> [What you will do] Reproduce exactly the lines below, starting at the line that contains "You are a GUI" and ending with the last line of the records, both included; leave out any pictures.

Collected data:

====

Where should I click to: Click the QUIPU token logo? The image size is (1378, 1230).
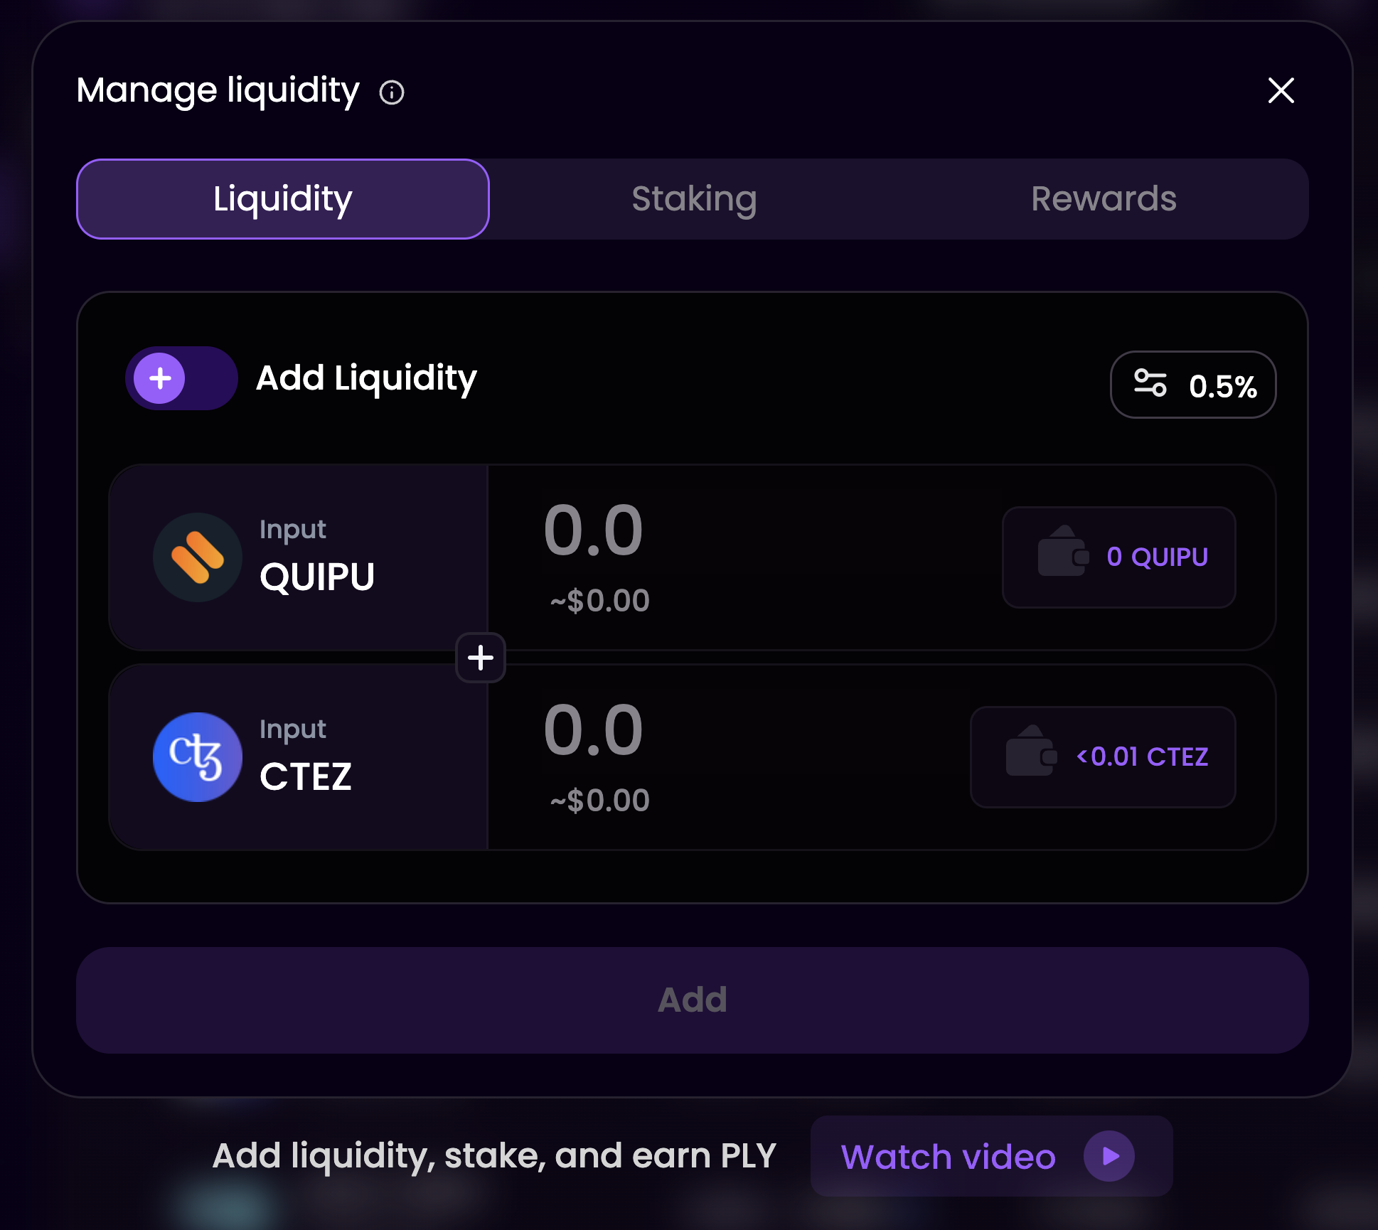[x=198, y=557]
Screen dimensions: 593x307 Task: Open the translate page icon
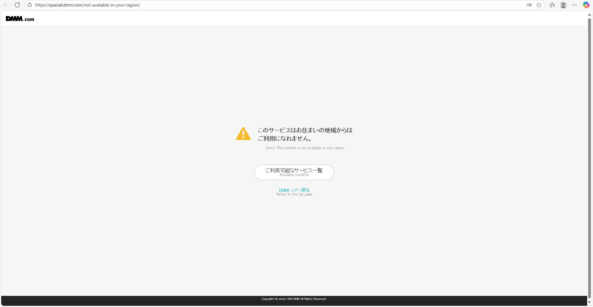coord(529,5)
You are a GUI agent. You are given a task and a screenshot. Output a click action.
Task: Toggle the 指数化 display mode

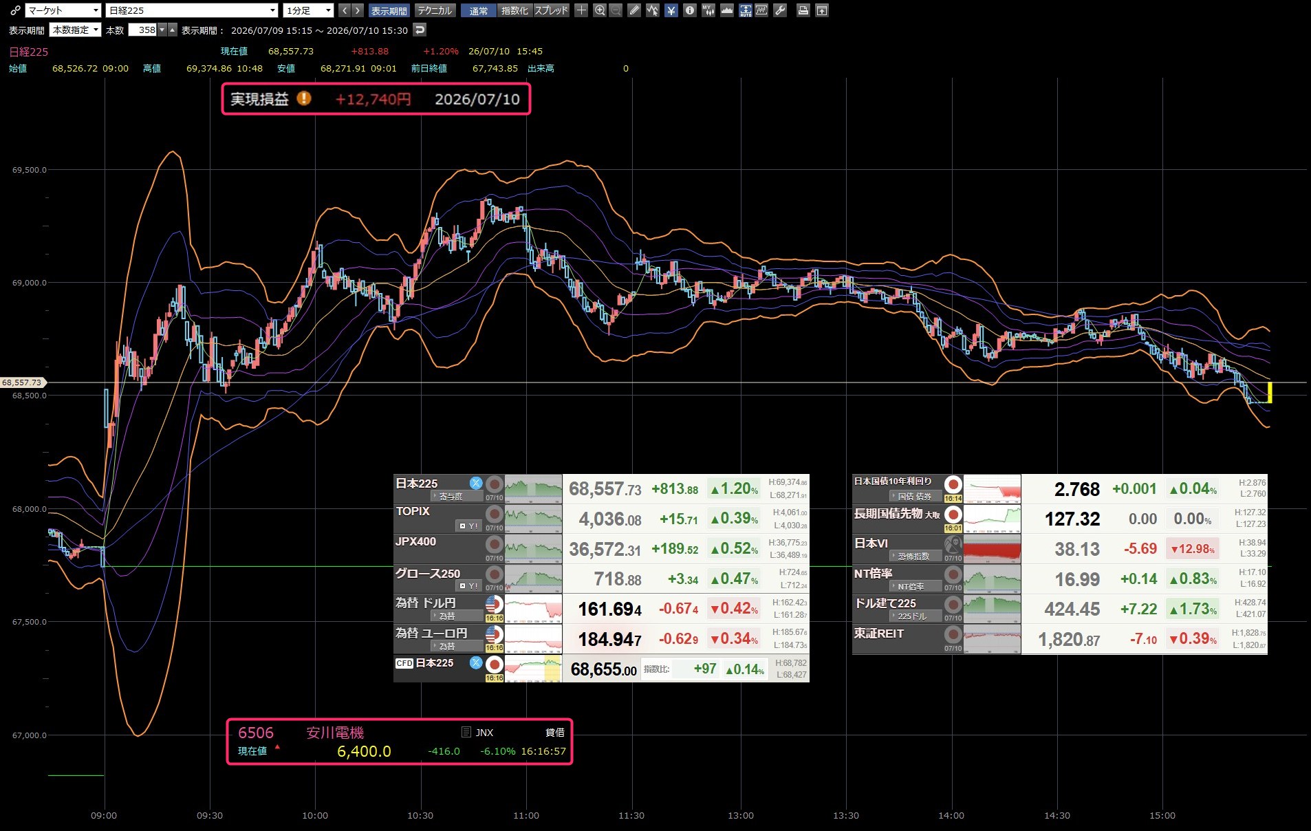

====

> [Solution to the exercise]
You are a GUI agent. You are given a task and a screenshot. Output a click action.
Task: Toggle the 指数化 display mode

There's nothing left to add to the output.